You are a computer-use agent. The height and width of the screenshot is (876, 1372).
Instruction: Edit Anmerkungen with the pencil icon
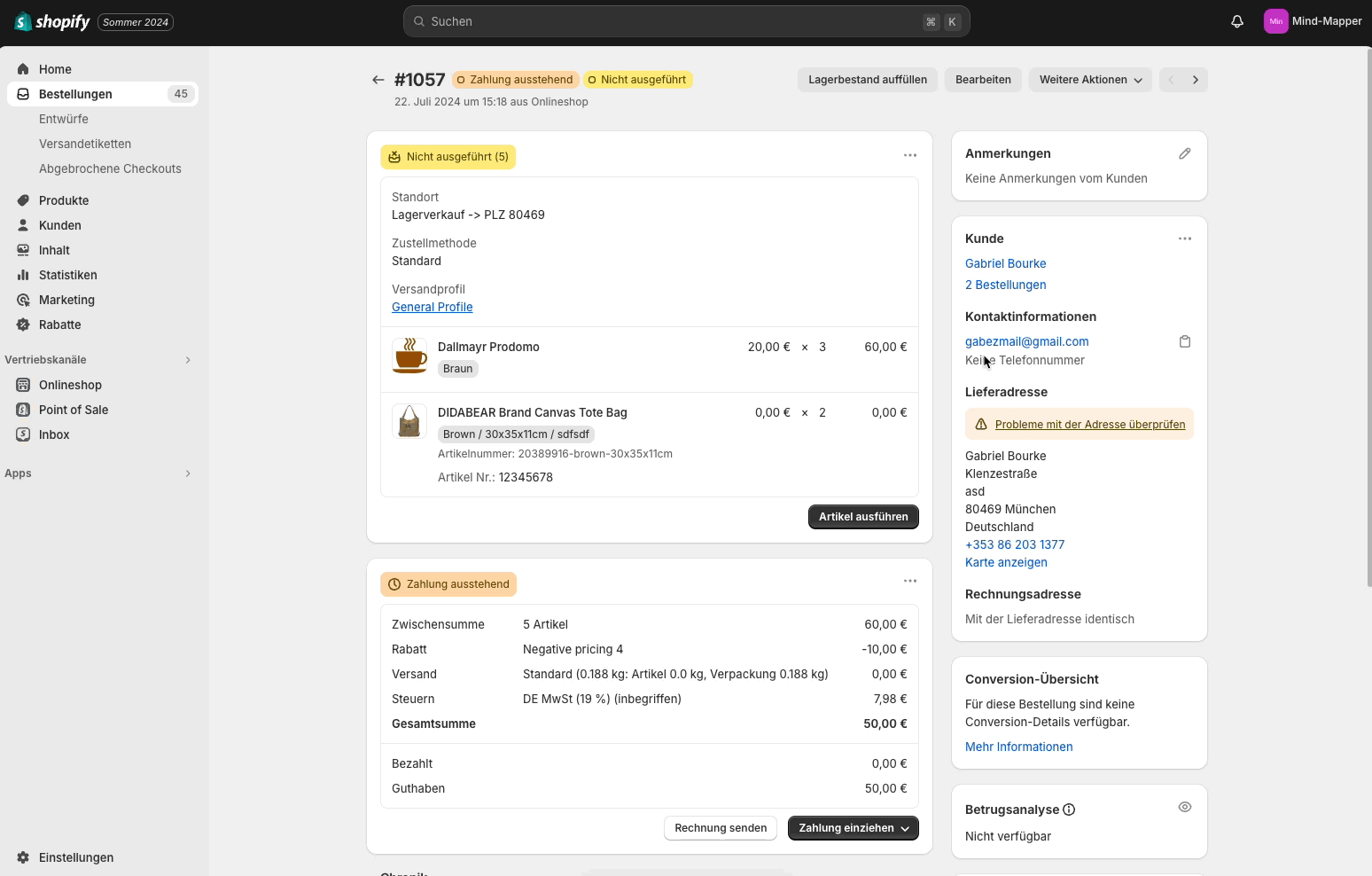[x=1184, y=153]
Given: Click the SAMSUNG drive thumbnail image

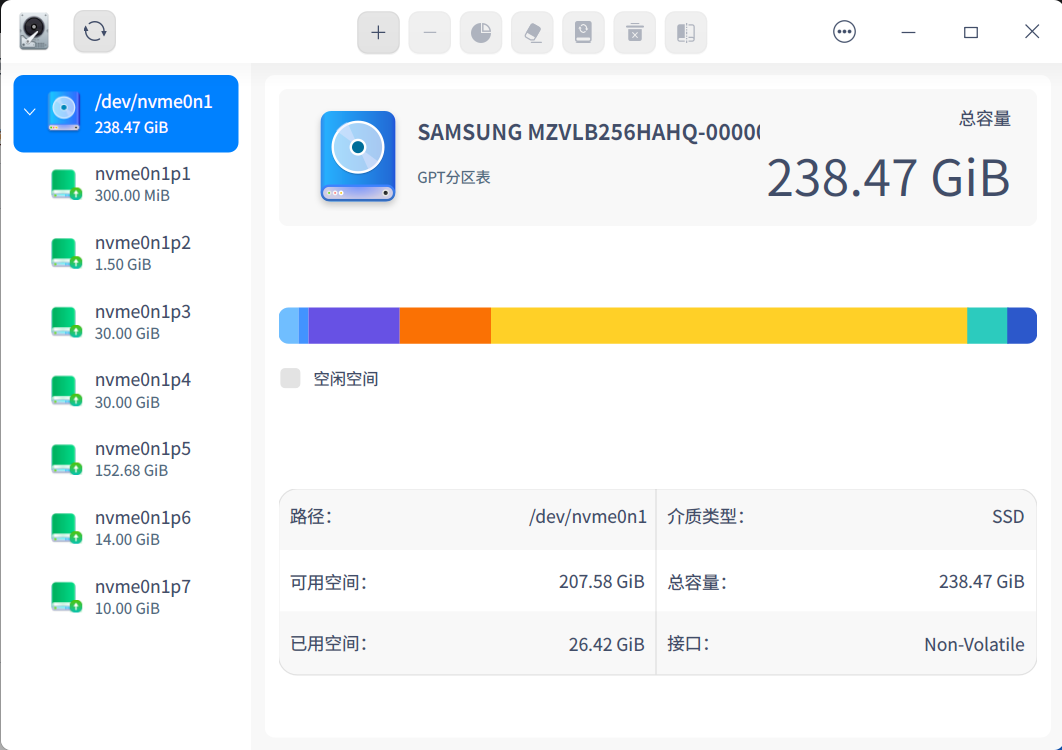Looking at the screenshot, I should (x=358, y=157).
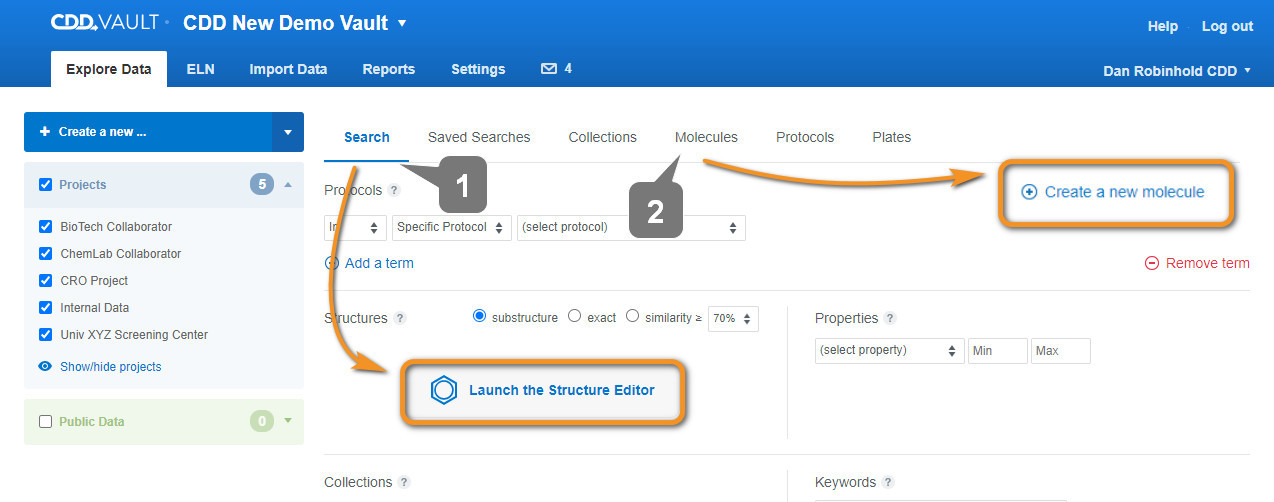
Task: Open the similarity 70% threshold selector
Action: coord(732,318)
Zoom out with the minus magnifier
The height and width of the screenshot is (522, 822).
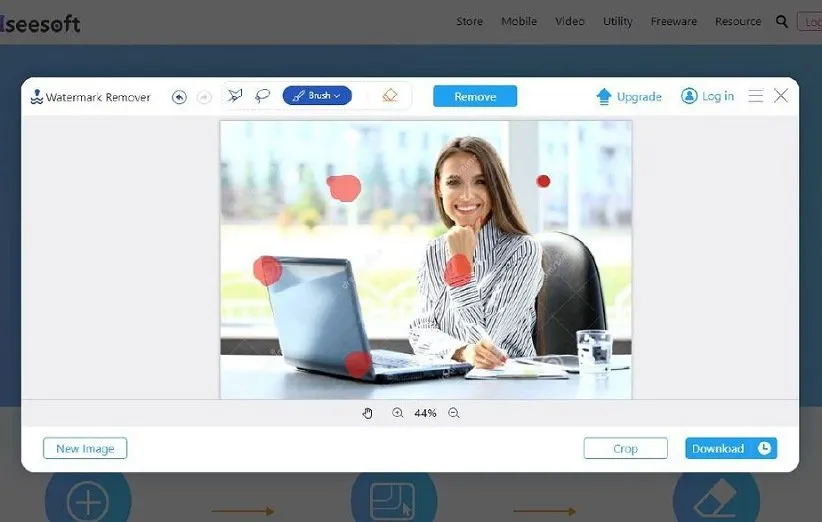coord(454,413)
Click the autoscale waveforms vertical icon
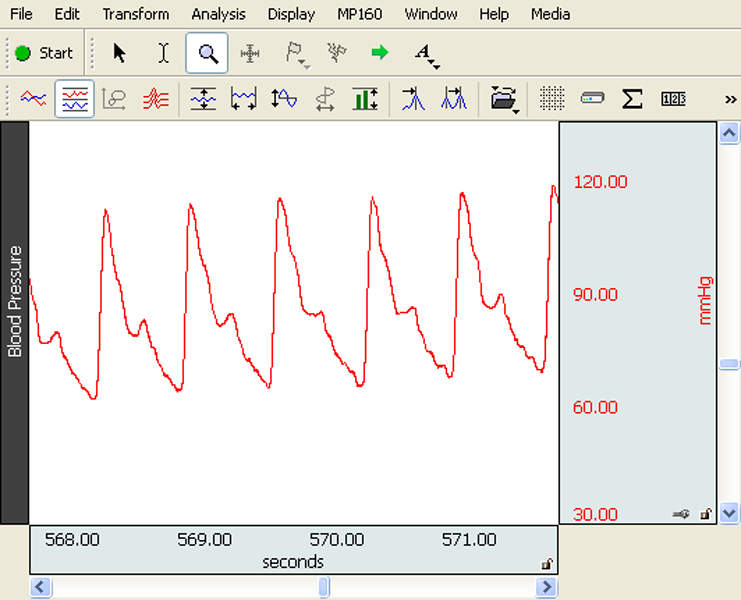 (x=203, y=99)
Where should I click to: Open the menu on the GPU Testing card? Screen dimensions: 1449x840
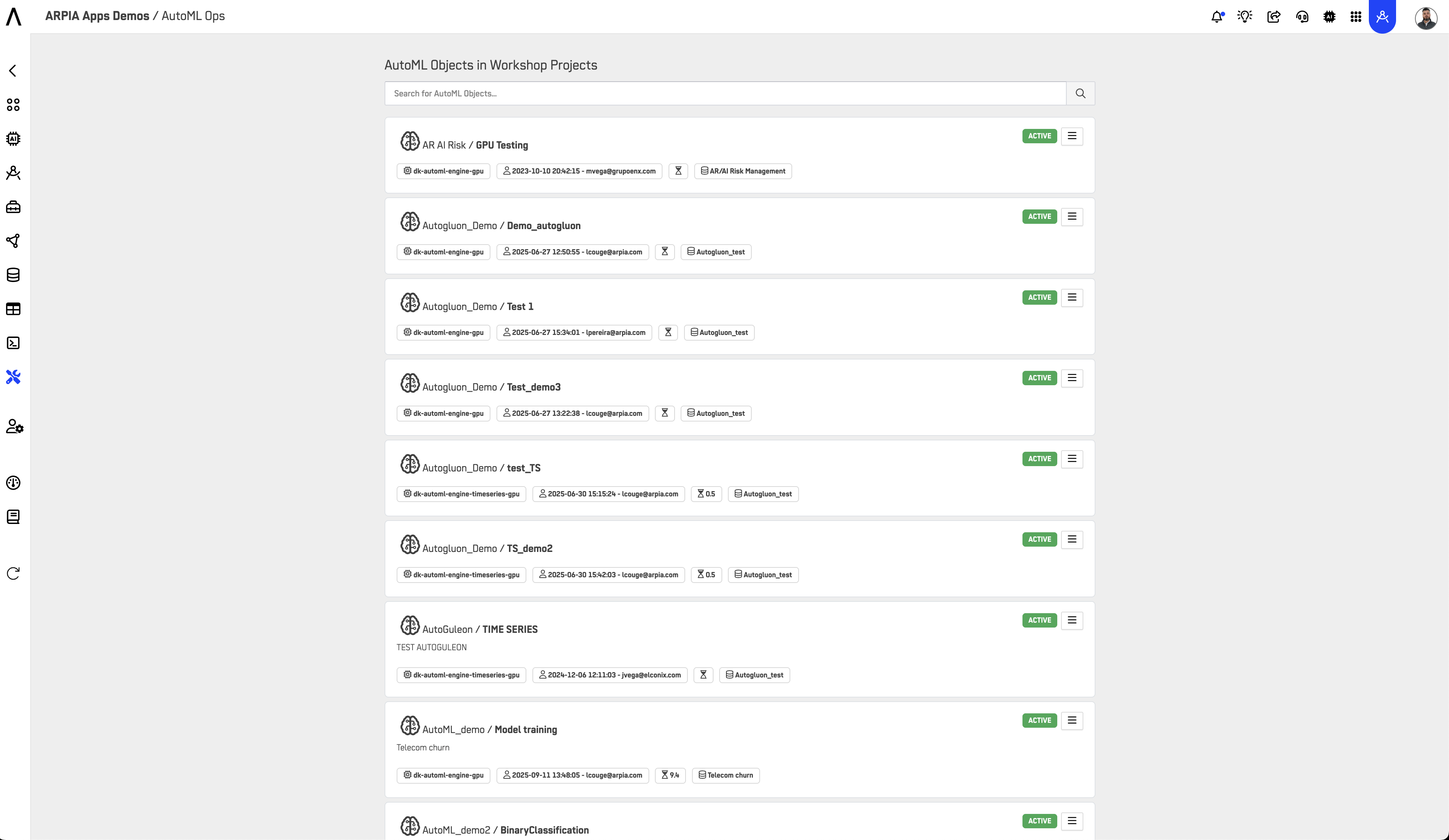point(1072,136)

**Activity**
Set down word for word the lines beginning with the one containing "Where should I" and ending with the last line of the listing, inclusive. Omit every picture.

**Answer area**
Where should I click to: Open the menu on the GPU Testing card? Screen dimensions: 1449x840
point(1072,136)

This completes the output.